Please sign in to post.

Normandy and Loire Valley

I am planning a car trip for May/June 2015. Would like recommendations, suggestions and comments with regard to sightseeing, cities/towns to visit, private tours of D-Day sights, itinerary for seven to ten day trip, and where to stay.

Thank you.

Posted by
8293 posts

Pardon me for saying so, but what you need is a good guide book. For us to help you plan your whole trip more information is required. What are your interests and what kind of sightseeing do you enjoy? Cathedrals? Museums? Chateaux? Will you be travelling alone? Starting in Paris? What would your budget be for hotels? Will the trip be for 7 or for 10 days? This could make a difference in what to suggest for you. I'm not kidding about needing a guide book, by the way. You'll be happy you invested in one.

Posted by
6541 posts

Look at some guidebooks in the public library to get ideas. Focus on your interests and priorities. Look at a good map, maybe in an atlas at first. The Rick Steves guide to France has chapters on Normandy and the Loire, full of practical information and his suggestions about what to see, and very good advice about the planning process and travel itself. There are other good guidebooks as well. I like Lonely Planet and the Michelin Green Guides. The DK series have wonderful pictures and diagrams, their hotel and restaurant recommendations are on the high end.

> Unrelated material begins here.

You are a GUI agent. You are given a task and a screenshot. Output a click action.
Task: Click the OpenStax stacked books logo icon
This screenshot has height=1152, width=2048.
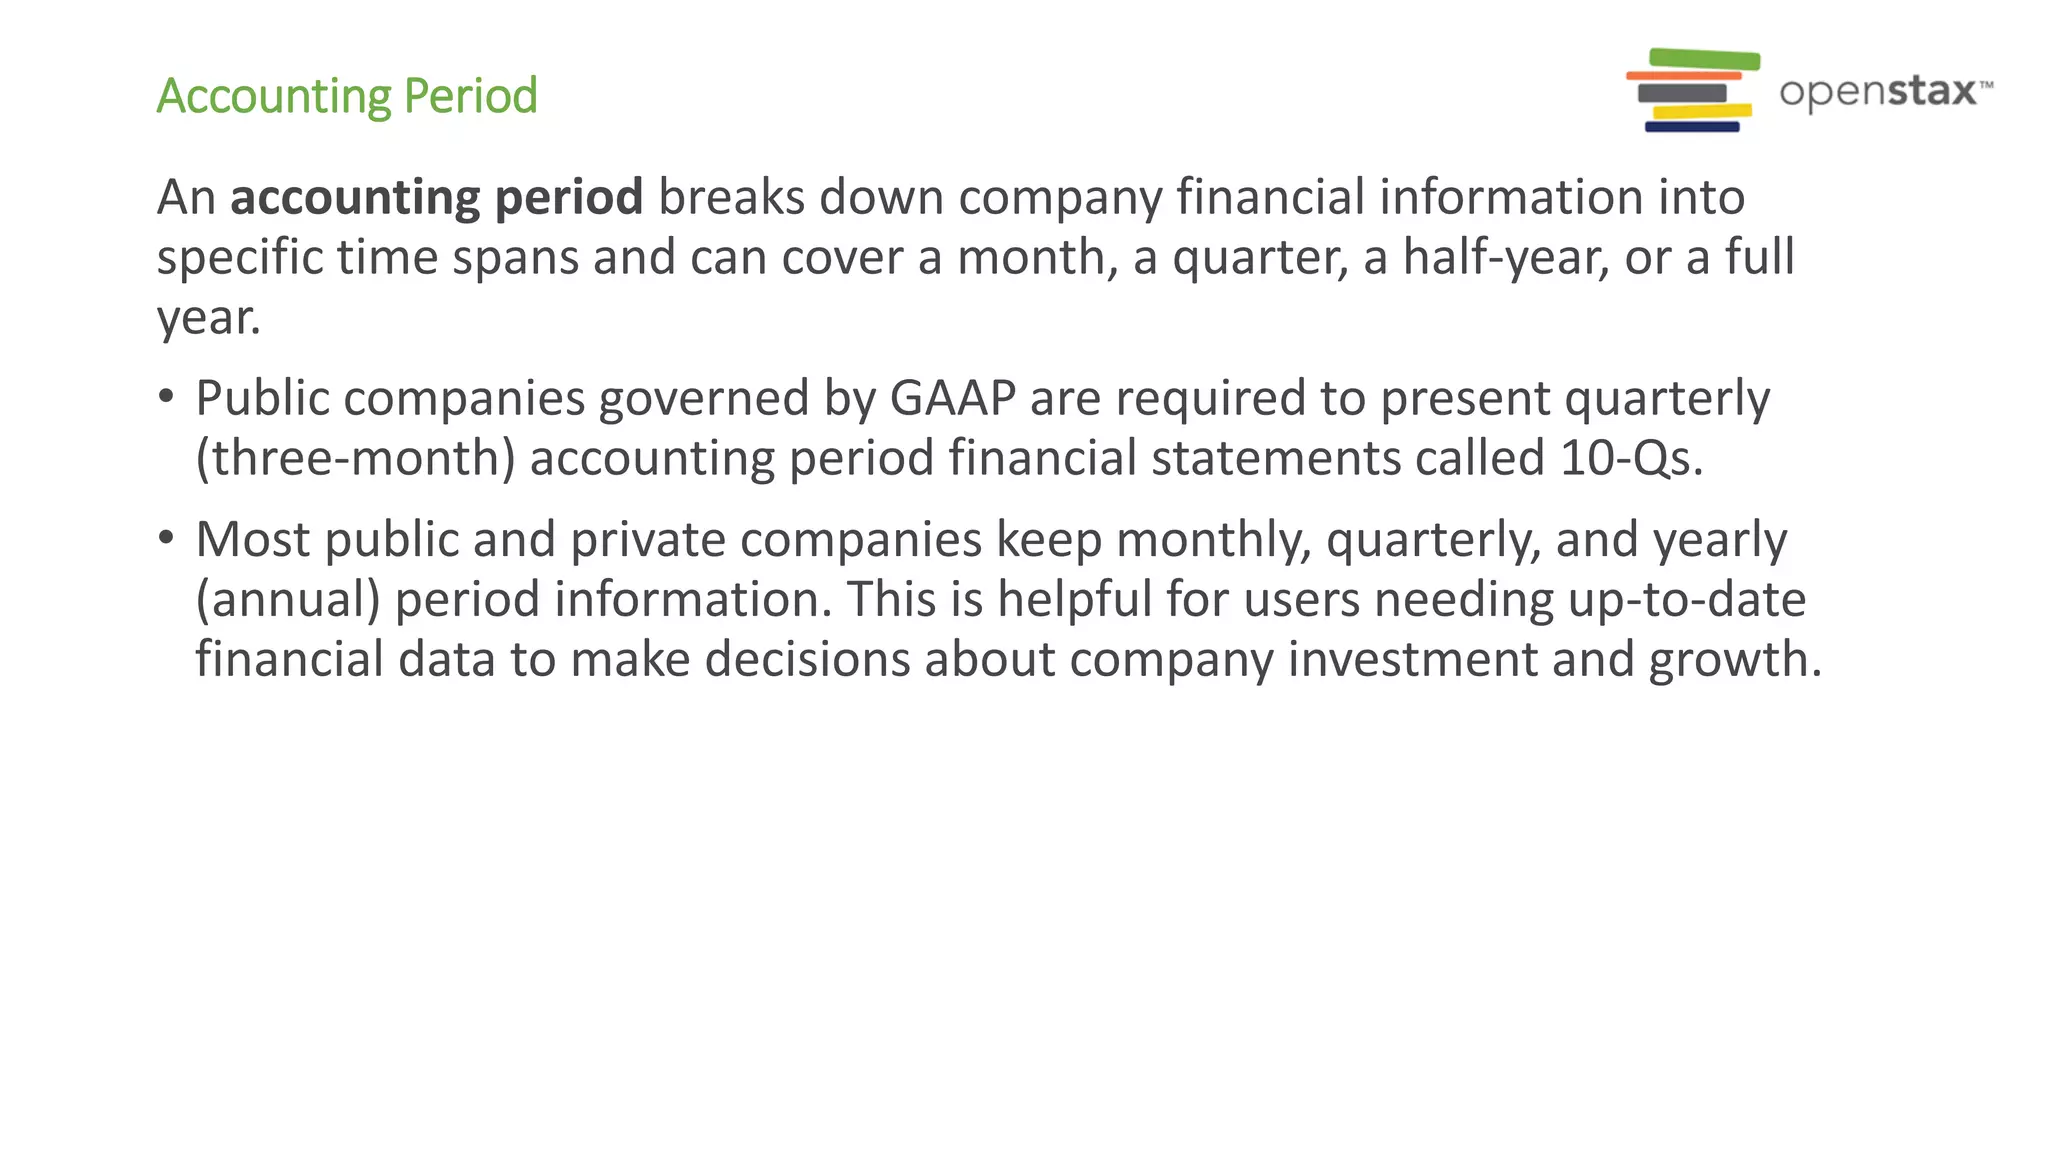coord(1693,90)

You can easily fill ten days in Normandy and the Loire. I'd recommend driving if that isn't a problem for you. If you're flying in and out of Paris, you can rent a car on the outskirts or take a train to a smaller city like Caen or Bayeux or Rouen (Normandy) or Tours (Loire) to get the car. People often recommend flying "open jaw," for example into Paris and home from another city in Europe, to save time if their itinerary covers a lot of ground. In your case, a roundtrip flight to Paris probably makes more sense.

Posted by
13 posts

If you are going to be hitting Normandy, check out Victory Tours: http://lignerolles.homestead.com/.

I did this trip seven years ago, and it is still one of my most vivid memories. The fellow that runs the tours is extremely passionate about history and kept the tour educational, but also entertaining. Also, his tour groups are on the smaller side. Book soon... he fills up quickly! Also, just take some time to sit in some of the smaller restaurants and cafes near and outside of Normandy. After the tour, my friends and I sat down in one of them, chatted with a local, and really got a feel for French countryside culture.

Don't forget to learn a few French phrases before you go. They really appreciate the effort!

Posted by
7 posts

We just completed 2 weeks in Normandy and the Loire. My brief advice is overweight your time to the Loire vice Normandy. We havent yet been to the South of France, but considering all the northern half of the country from Alsace to the Atlantic coast, the Loire has been our favorite place. Normandy was tops on my to-do list, but have to say it didnt live up to expectations. LOTS of American tourists. The beach/harbor towns of Honfleur, Trouville, and Deauville were just that, touristy beach towns. Beuvron-en-Auge is very cute, but uninteresting. We used Bayeux as a base, and it was pretty nice. Wish we had spent a few days in the countryside though. We did like the D-Day beaches, and Mt St Michel, while touristy and crowded, is a sight to behold. Its more impressive to see it from across the bay than to actually visit though. There are D-Day museums on every corner of every town in Normandy, so recommend just choosing one or two.
We had great food and wine throughout the Loire, including in Tours, where few Americans seem to go. Cheverny was our favorite chateau, maybe just because it was beautiful weather and no crowds when we were there. Chenonceau is also nice but more crowded. Villandry has the best gardens of any of the chateau we saw, incl Versailles, and we could have just stayed there for the rest of our lives. Town of Chinon is very nice, uncrowded, and has really good red wine. We ran into French tourists there, but no Americans. In my opinion you cannot go wrong anywhere in the Loire. We definitely plan to go back there.

Posted by
16894 posts

Plenty of good advice above. I agree that you can easily fill your time in a loop between these two regions, and driving would be my preference, for convenience/flexibility/freedom.